Enfin une cinquième édition !
Dans un ancien bagne, à Saint-Laurent-du-Maroni en Guyane, se tenait entre le 24 et le 26 octobre dernier, la cinquième édition du festival des Transamazoniennes. Cette manifestation a rassemblé des talents de la région et des artistes de carrure internationale, devenant ainsi le temps d'un weekend, un carrefour culturel entre Caraïbes, Afrique et continent américain.
C’est au camp de la transportation, là où les bagnards transitaient avant d’être envoyés sur leur lieu d’incarcération, que les Transamazoniennes ont planté leur décor… Un choix éminemment symbolique que cette prison aux allures de camp de concentration pour accueillir plus d’un demi-siècle après sa fermeture, un festival dédié à toutes les musiques noires du triangle transatlantique.

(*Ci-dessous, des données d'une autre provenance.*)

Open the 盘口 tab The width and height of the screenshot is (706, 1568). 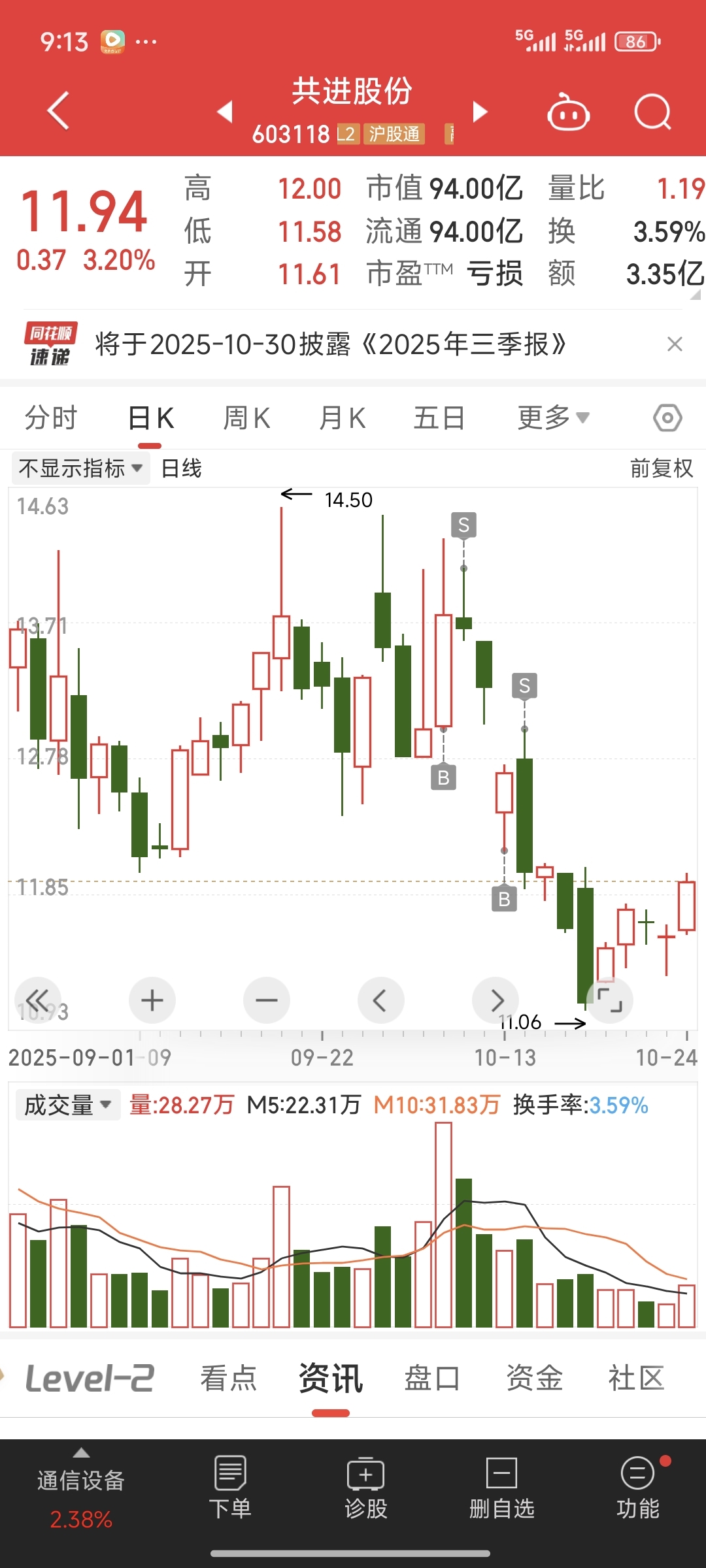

Pour sa cinquième édition, la manifestation montée en 1997 "dans la douleur" aura encore une fois brassé large malgré le manque de moyens d’une équipe qui se débat avec tous les problèmes inhérents à cette région. Aux marges de la France, sur les rives du fleuve Maroni, Saint-Laurent, capitale de l’Ouest-guyanais qui fait face au Surinam, est en effet une petite ville qui connaît une explosion démographique, mais aussi de réels problèmes socio-économiques. Chômage et allocations en tout genre rythment le quotidien de la population. C’est donc dans ce contexte très particulier que le régional de l’étape, Michael Christophe, l’âme de ce festival pas tout à fait comme les autres, mobilise toutes les bonnes énergies et vibrations locales pendant trois jours et nuits.
Intitulée Youth & Underground, la première soirée faisait une large place aux talents de la région, à commencer par Prince Koloni, chantre tout soul, tout cool, "porte-parole" des Bushinengue, les noirs marrons qui peuplent le fleuve et la ville. Nul doute qu’il s’agit là d’une très belle voix à suivre, même si on le préfère en formule "aléké", la bande-son locale avec tambours, qu’en format reggae.
Toujours le vendredi 24, le Guadeloupéen Admiral T, débarqué en scène à près de quatre heures du matin, aura confirmé qu’il domine le dance-hall en version française, et originale. De quoi réveiller le public, quelque peu endormi, jusqu’alors. Avant lui, sur un registre voisin, il y eut Natural Black, un natif de Guyana tout de noir vêtu, qui a adopté la Jamaïque et le Négus comme terre promise… Avec tous les clichés qui collent à la peau du style.
De même, Bookman Eksperyans aura un peu déçu : les Haïtiens dont la formule, un compas rehaussé de touches digitalo-rock-et-variétés, a vieillie, même si son propos "engagé" reste d’actualité. Plus que ces deux-là, on retiendra la prestation de Tamango, artiste polymorphe originaire de Guyane, passé par Paris et désormais installé à New York. Seul en scène, derrière son masque, il aura illico happé l’attention avec la danse entêtante de ses claquettes, une véritable leçon de musique. Avant d’être rejoint par un trio de Brésiliens, dont le groove minimaliste et improvisé, fut tout à fait raccord avec ses propres projections…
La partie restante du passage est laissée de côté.